Markets also ignored the International Energy Agency’s monthly oil report released overnight.

Oil prices ease as markets await fresh guidance - 1Brent crude price movement - Credit: Capital.com

Oil demand strengthening

The International Energy Agency (IEA) in its November oil report keeps its forecast for oil demand growth unchanged from last month’s report at 5.5 million barrels per day (bpd) for 2021 and 3.4 million bpd in 2022.

The agency said it maintains its forecast because despite global oil demand is strengthening due to robust gasoline consumption and increasing international travel with more countries reopening their borders, new Covid-19 waves in Europe, weaker industrial activity and higher oil prices will temper gains.

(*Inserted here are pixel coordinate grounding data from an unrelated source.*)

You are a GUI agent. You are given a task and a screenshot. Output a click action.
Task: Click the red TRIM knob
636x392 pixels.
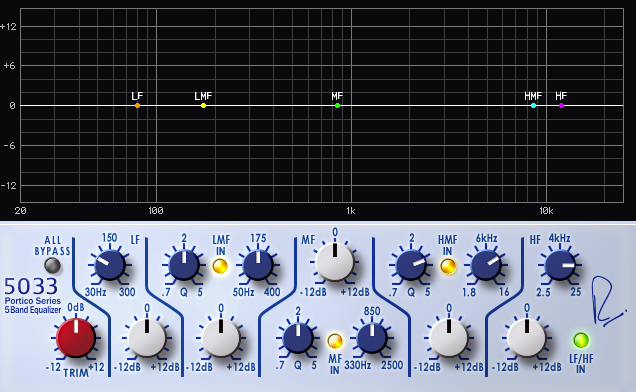pyautogui.click(x=76, y=338)
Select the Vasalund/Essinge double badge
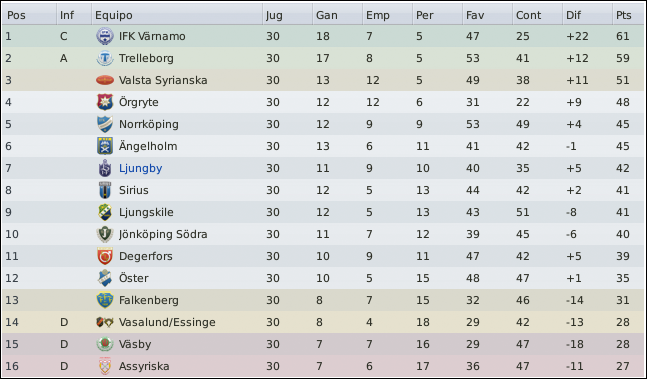The image size is (647, 379). [x=105, y=322]
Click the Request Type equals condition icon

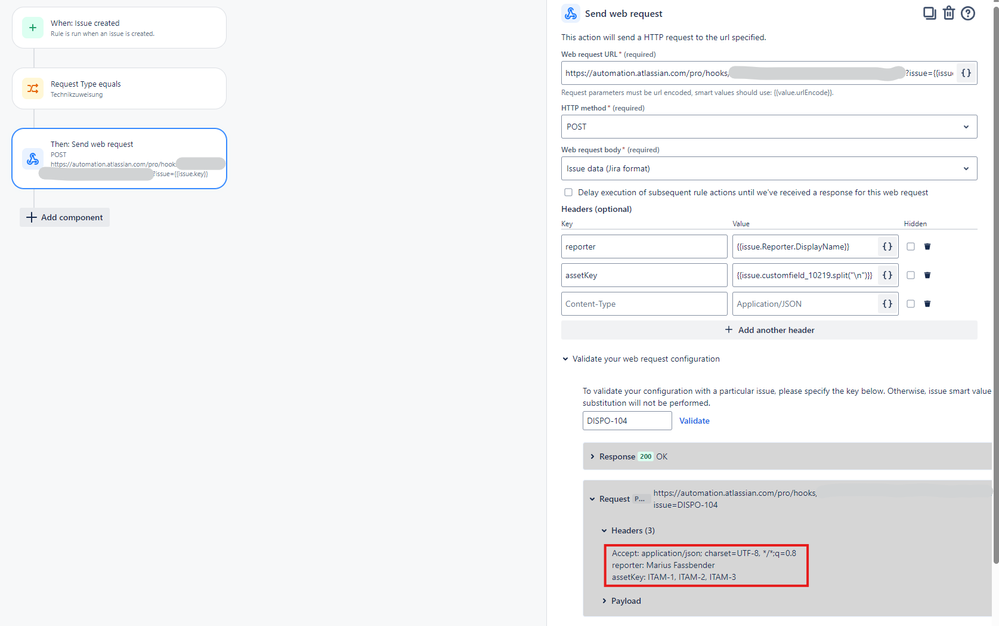tap(33, 88)
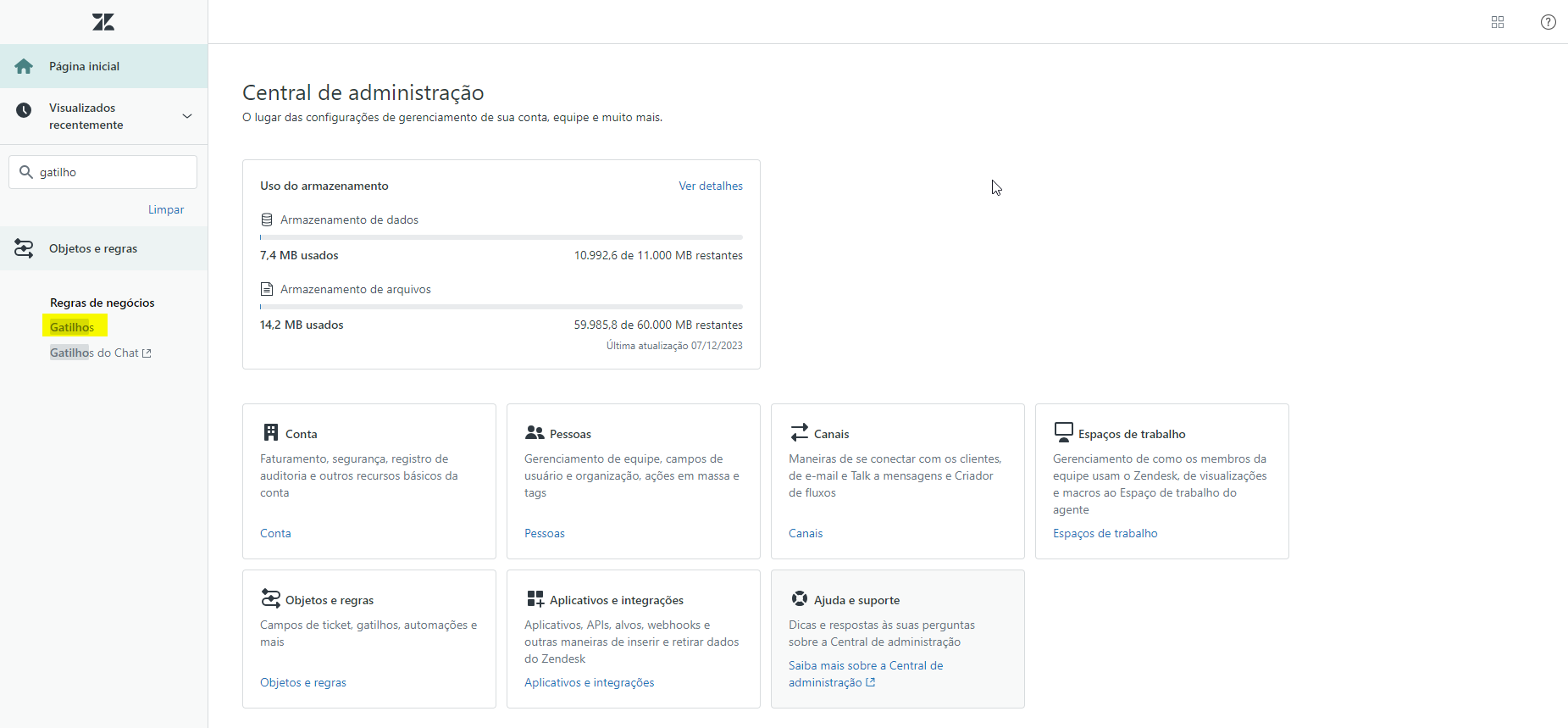
Task: Click the Objetos e regras sidebar icon
Action: point(24,248)
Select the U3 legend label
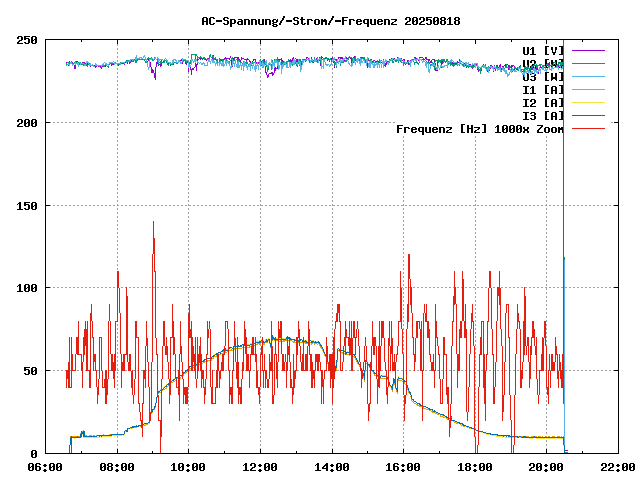Screen dimensions: 640x480 click(x=543, y=76)
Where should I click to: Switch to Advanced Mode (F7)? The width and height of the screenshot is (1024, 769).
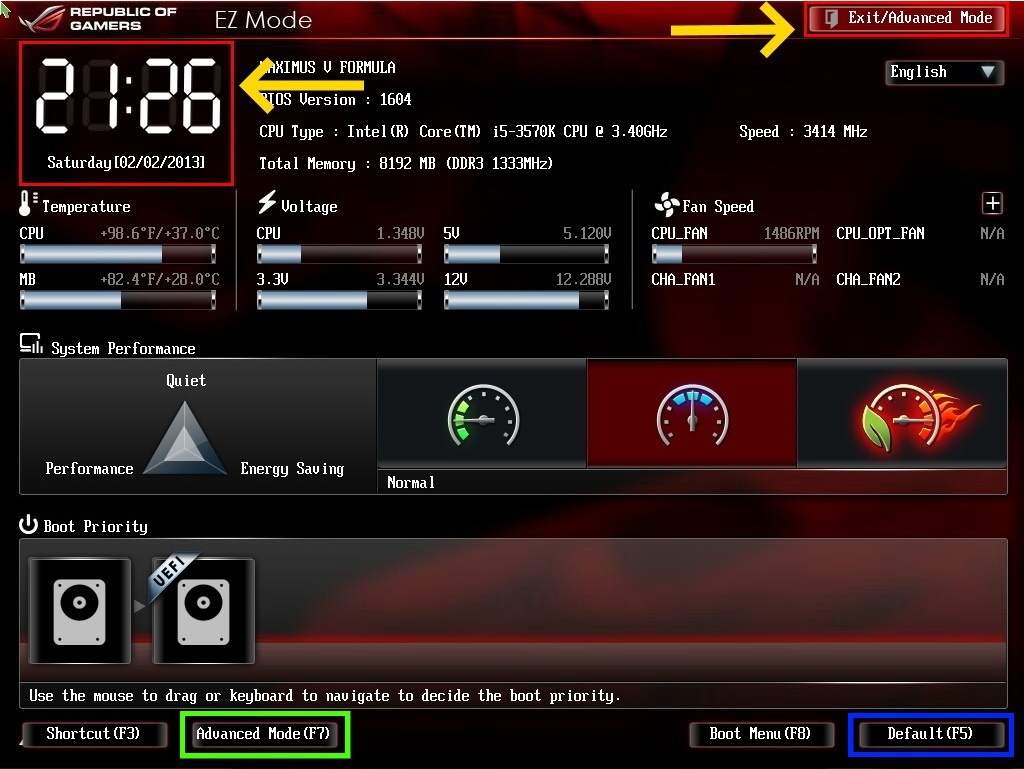tap(263, 734)
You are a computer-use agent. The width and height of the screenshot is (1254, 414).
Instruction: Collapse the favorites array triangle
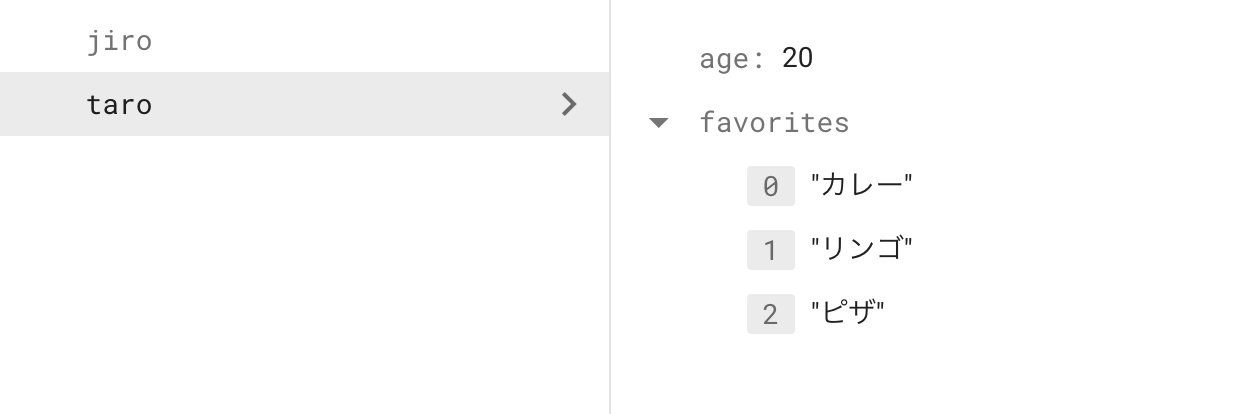[x=658, y=123]
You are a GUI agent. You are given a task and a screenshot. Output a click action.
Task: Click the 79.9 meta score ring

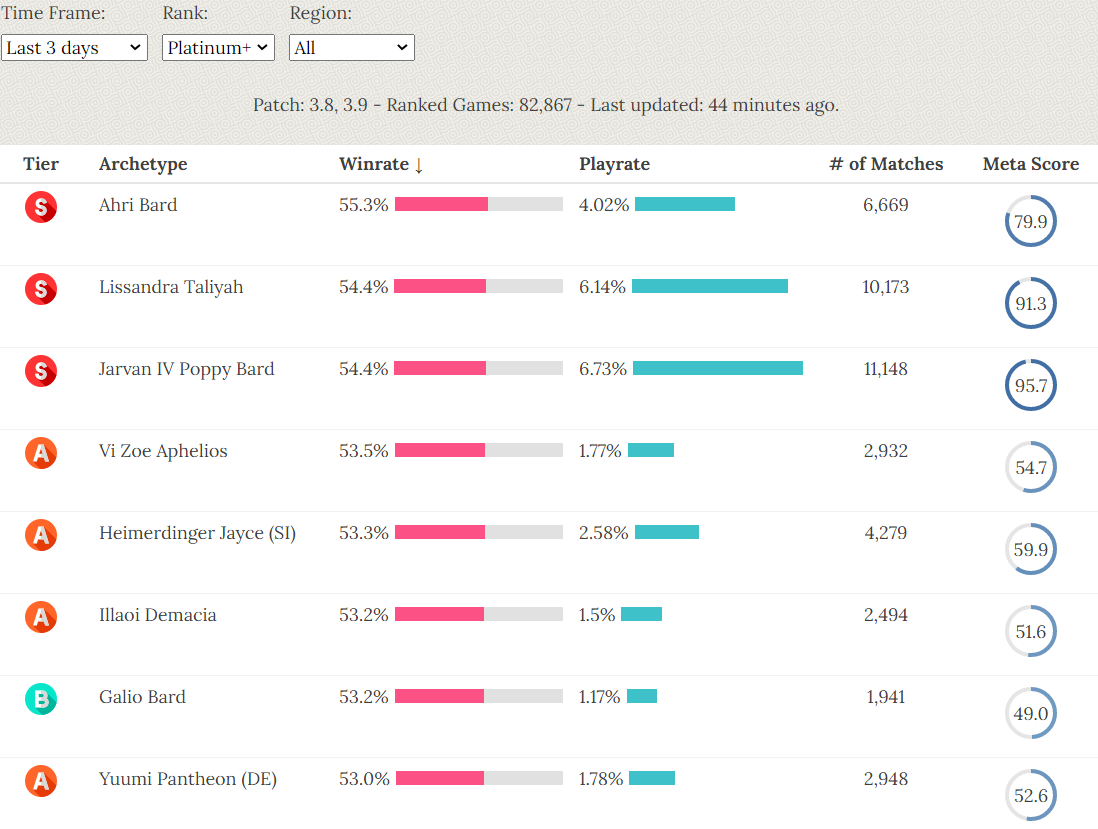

Meanwhile, global oil production is already rising. In October, oil supplies leapt by 1.4 million bpd to 97.7 million bpd with the US post-hurricane recovery accounting for half the increase.

US oil supply

The agency expects an additional boost of 1.5 million bpd in November and December even as OPEC+ disregarded pleas from major consumers to ramp up beyond a monthly allocated 400,000 bpd to cool prices.

“Over this period, the US is now poised to provide the largest increase in supply of any individual country,” IEA said in the report.

IEA raised its forecast for US oil production by 300,000 bpd for the fourth quarter of this year and 200,000 bpd on average in 2022. The US is set to account for 60% of 2022 non-OPEC+ supply gains, now forecast at 1.9 million bpd.

“Even so, the US will not return to pre-Covid rates until the end of 2022,” the agency said.